10. Counsel for the respondents submitted that the matter had to be looked at as it was in September 1988 and not as it was in March 1989 when the letters were written. He also submitted that the magistrate's decision and act under s. 16 of the 1966 Act were purely ministerial. The magistrate was bound to issue the warrant once he had before him a notice apparently validly issued under s. 15 by the Attorney-General. In other words the magistrate, unlike the Attorney-General, had no discretion but to act in accordance with the statute. I agree with that submission. The consequence is that the matters upon which counsel for the applicant relies need to be considered only in relation to the question whether failure to take them into account by the Attorney-General in his decision to issue the notice is in some way unlawful or an abuse of power.

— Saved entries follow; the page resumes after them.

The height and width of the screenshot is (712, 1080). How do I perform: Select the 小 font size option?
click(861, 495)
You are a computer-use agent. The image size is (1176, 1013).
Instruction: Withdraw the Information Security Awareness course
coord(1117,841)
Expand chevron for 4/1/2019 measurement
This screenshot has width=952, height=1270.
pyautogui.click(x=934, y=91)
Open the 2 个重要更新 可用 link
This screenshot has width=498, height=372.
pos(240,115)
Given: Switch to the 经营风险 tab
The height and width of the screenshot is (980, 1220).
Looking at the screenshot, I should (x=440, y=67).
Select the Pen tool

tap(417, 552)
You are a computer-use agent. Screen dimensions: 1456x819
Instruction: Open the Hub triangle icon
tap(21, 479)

This could occur if he omitted relevant considerations from account, made a decision that was so unreasonable that no reasonable person could have arrived at it or made a decision which was so oppressive that it constituted an abuse of the exercise of the power. It is of no importance how precisely one approaches the matter. The various grounds I have stated tend to overlap and I do not propose to endeavour to put this case into any particular compartment.
11. The question then is whether, in a broad sense, what was done constituted
an abuse of power. The matters relied upon stem from
the form of the request
for extradition issued by the German Government requesting the Australian
Government to commit the applicant
to custody for extradition, to keep him
under arrest until the carrying out of the extradition "and then to advise for
how long he
has been under arrest only because of this request for
extradition." The request concluded, except for formal matters, with the
following paragraph:-
"It is also assured that the extraditedThe emphasis is mine.
person will not be re-extradited, handed over
or deported to a third country from the
Federal Republic of Germany without the
consent of the Australian Government, and
that he will be allowed to leave the Federal
Republic of Germany after final completion of
the proceedings for which the extradition has
been approved.
It is also assured that the penalty, if to be
imposed, will not be imposed or increased on
political, military or religious grounds, and
that the arrest for extradition purposes
undergone in Australia will be credited on
the penalty, if to be imposed."
12. Counsel for the applicant submitted that because of the words "advise for how long he has been under arrest only because of this request for extradition", the words of the paragraph at the end of the request which I have quoted, should be construed as indicating that the German authorities would not be prepared to give credit to the applicant for the time served in prison in Australia as sought in his solicitors' letter earlier set out. This was because that period of imprisonment was served as a consequence of the earlier extradition proceedings which I found to be unlawful and not as a result of the current request for extradition. I should perhaps say that Mr. Zoeller has been at liberty since my order setting aside the earlier proceedings which was made on 22 March 1988. He has given certain undertakings designed to ensure his appearance in Court from time to time. Thus he has served no period of imprisonment as a consequence of the issue of the request which have led in turn to the issue of the notice and warrant in question in this application.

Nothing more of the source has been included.